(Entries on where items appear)
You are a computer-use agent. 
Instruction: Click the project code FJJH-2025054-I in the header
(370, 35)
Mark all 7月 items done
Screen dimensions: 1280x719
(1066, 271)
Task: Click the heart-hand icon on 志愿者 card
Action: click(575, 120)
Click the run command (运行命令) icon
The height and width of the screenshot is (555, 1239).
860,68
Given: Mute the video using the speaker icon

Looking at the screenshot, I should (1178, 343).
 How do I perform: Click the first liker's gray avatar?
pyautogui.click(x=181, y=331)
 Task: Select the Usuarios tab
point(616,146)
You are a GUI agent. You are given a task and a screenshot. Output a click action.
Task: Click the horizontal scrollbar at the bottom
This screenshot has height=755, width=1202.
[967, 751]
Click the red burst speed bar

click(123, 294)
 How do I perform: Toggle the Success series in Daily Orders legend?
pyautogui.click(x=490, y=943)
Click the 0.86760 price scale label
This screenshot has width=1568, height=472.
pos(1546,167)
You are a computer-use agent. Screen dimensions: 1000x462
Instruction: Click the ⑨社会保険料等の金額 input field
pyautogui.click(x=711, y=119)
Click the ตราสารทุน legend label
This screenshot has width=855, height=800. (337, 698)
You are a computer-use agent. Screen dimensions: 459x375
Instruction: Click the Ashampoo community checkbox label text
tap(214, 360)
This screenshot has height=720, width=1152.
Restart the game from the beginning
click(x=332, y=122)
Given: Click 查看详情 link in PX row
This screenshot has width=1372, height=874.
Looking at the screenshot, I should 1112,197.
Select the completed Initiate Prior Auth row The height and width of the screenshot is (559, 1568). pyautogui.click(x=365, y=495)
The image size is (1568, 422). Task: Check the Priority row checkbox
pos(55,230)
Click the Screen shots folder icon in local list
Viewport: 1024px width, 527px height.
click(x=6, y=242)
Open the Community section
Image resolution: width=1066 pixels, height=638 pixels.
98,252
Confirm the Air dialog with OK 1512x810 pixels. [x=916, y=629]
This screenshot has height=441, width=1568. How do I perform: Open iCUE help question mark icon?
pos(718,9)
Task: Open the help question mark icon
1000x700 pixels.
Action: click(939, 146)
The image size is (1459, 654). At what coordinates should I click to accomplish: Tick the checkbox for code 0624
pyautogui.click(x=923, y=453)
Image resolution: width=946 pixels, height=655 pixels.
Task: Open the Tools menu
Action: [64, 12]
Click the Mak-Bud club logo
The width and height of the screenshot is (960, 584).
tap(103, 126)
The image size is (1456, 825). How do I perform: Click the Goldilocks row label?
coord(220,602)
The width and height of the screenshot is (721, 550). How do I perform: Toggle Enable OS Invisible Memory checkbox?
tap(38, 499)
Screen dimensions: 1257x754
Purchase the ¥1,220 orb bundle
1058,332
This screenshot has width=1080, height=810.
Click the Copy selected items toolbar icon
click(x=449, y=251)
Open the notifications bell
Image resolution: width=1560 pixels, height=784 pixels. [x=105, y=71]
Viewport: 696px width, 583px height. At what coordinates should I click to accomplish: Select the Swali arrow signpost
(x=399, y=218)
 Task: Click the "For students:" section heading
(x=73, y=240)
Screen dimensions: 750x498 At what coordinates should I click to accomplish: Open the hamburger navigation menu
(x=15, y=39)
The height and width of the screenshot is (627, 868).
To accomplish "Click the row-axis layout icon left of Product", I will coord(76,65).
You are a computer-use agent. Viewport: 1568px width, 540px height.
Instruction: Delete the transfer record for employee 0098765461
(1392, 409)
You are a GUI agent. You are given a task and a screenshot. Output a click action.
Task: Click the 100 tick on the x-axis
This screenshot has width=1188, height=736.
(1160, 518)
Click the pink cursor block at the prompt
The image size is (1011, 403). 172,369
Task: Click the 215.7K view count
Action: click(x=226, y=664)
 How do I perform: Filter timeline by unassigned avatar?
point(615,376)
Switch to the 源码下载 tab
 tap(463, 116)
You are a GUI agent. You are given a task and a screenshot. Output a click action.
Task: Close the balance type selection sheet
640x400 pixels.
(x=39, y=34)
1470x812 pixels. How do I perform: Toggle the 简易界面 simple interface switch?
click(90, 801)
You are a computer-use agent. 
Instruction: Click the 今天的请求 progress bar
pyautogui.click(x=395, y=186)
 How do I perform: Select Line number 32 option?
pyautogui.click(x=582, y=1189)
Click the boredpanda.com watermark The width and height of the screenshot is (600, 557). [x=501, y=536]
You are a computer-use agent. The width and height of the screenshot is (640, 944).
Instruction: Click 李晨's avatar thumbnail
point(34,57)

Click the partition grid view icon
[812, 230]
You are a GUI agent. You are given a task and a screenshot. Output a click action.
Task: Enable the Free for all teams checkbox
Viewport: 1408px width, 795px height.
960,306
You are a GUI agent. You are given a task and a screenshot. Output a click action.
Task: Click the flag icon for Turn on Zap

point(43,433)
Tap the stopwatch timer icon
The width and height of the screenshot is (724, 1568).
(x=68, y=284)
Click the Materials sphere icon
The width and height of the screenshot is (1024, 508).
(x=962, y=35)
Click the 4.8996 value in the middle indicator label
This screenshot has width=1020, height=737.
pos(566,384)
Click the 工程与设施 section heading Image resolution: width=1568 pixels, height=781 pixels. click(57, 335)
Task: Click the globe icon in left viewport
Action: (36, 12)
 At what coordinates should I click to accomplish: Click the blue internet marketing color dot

Task directions ::
Repeat the lines verbatim, covering the stretch from the start of the items through the line containing "Action: click(939, 146)".

Exercise result ::
You are a computer-use agent. 
Instruction: Click the project code FJJH-2025054-I in the header
(370, 35)
Mark all 7月 items done
Screen dimensions: 1280x719
(1066, 271)
Task: Click the heart-hand icon on 志愿者 card
Action: click(575, 120)
Click the run command (运行命令) icon
The height and width of the screenshot is (555, 1239).
860,68
Given: Mute the video using the speaker icon

Looking at the screenshot, I should (1178, 343).
 How do I perform: Click the first liker's gray avatar?
pyautogui.click(x=181, y=331)
 Task: Select the Usuarios tab
point(616,146)
You are a GUI agent. You are given a task and a screenshot. Output a click action.
Task: Click the horizontal scrollbar at the bottom
This screenshot has height=755, width=1202.
[967, 751]
Click the red burst speed bar

click(123, 294)
 How do I perform: Toggle the Success series in Daily Orders legend?
pyautogui.click(x=490, y=943)
Click the 0.86760 price scale label
This screenshot has width=1568, height=472.
pos(1546,167)
You are a computer-use agent. Screen dimensions: 1000x462
Instruction: Click the ⑨社会保険料等の金額 input field
pyautogui.click(x=711, y=119)
Click the ตราสารทุน legend label
This screenshot has width=855, height=800. (337, 698)
You are a computer-use agent. Screen dimensions: 459x375
Instruction: Click the Ashampoo community checkbox label text
tap(214, 360)
This screenshot has height=720, width=1152.
Restart the game from the beginning
click(x=332, y=122)
Given: Click 查看详情 link in PX row
This screenshot has width=1372, height=874.
Looking at the screenshot, I should 1112,197.
Select the completed Initiate Prior Auth row The height and width of the screenshot is (559, 1568). pyautogui.click(x=365, y=495)
The image size is (1568, 422). Task: Check the Priority row checkbox
pos(55,230)
Click the Screen shots folder icon in local list
Viewport: 1024px width, 527px height.
click(x=6, y=242)
Open the Community section
Image resolution: width=1066 pixels, height=638 pixels.
98,252
Confirm the Air dialog with OK 1512x810 pixels. [x=916, y=629]
This screenshot has height=441, width=1568. How do I perform: Open iCUE help question mark icon?
pos(718,9)
Task: Open the help question mark icon
1000x700 pixels.
Action: click(939, 146)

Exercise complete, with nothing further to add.